Ball pins are installed in the outer rod ends, with which the steering rods are connected to the swing arms of the front suspension struts. When the rack moves, the rods rotate the front suspension struts.

The length of the tie rods can be changed by rotating the adjusting bushings and thereby changing the toe-in of the front wheels. The bushings are secured against spontaneous rotation by tightening bolts wrapped in the flanges of the tie rod ends.

Fig.32. Steering Lada Granta/Kalina

1 — tie rod end; 2 — adjusting sleeve; 3, 6 — brackets for fastening the steering mechanism; 4, 5 tie rods; 7 right protective cap; 8 — right steering gear support; 9 – protective cover of the steering mechanism; 10 — steering mechanism; 11 - seal; 12 — intermediate shaft with lower universal joint; 13 — upper universal joint; 14 — steering column with electric power steering; 15 — steering wheel; 16 — contact ring; 17 — steering wheel fastening nut; 18 — steering wheel pad (driver airbag); 19 steering shaft bearings; 20 left protective cap; 21 left steering gear support

Checking the steering of Lada Granta/Kalina

Visually check the condition of the protective covers of the tie rod ends and steering mechanism. Damaged covers (torn, cracked) must be replaced.

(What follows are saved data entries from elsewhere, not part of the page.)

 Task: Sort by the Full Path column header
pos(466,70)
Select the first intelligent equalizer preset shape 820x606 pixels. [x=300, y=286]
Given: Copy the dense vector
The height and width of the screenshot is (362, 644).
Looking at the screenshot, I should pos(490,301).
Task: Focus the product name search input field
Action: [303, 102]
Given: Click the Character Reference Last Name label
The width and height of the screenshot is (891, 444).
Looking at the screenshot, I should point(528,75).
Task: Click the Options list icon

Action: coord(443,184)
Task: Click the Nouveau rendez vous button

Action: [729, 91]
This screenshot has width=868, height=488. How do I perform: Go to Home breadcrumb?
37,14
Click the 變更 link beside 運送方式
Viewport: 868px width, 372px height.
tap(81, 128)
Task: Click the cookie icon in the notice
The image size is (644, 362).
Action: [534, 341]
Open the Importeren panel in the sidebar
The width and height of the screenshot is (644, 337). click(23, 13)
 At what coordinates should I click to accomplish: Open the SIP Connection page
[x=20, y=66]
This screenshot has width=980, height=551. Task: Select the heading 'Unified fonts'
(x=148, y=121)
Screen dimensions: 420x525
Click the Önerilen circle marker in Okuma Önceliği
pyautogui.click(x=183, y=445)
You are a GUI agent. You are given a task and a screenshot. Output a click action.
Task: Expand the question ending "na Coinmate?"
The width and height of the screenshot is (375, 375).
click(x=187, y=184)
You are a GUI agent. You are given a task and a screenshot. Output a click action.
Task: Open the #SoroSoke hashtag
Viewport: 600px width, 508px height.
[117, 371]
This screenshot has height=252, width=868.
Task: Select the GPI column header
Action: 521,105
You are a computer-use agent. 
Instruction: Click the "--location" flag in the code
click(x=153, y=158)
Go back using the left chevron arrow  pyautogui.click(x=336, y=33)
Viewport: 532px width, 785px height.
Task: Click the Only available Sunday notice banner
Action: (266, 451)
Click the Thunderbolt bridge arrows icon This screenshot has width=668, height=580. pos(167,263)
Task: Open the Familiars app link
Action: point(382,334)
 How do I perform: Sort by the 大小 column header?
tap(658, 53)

Make sure that the steering column locking lever is raised all the way. Trying to move the steering wheel in a vertical plane, we check that the steering column is securely fastened with the locking mechanism.

If the steering column of the Lada Kalina/Granta VAZ-2190 moves, remove the steering column lining and use a 13 mm wrench to tighten the nut of the steering column fixing lever axis.

Trying to move the steering wheel along the axis of the steering shaft, we make sure that there is no play in the steering wheel on the splines of the shaft and shaft in the steering column.

To check the play in the steering, turn the steering wheel to the position corresponding to straight forward movement. We place a slotted screwdriver on the instrument panel so that its blade is located next to the rim of the steering wheel (for reliability, it can be secured with masking tape).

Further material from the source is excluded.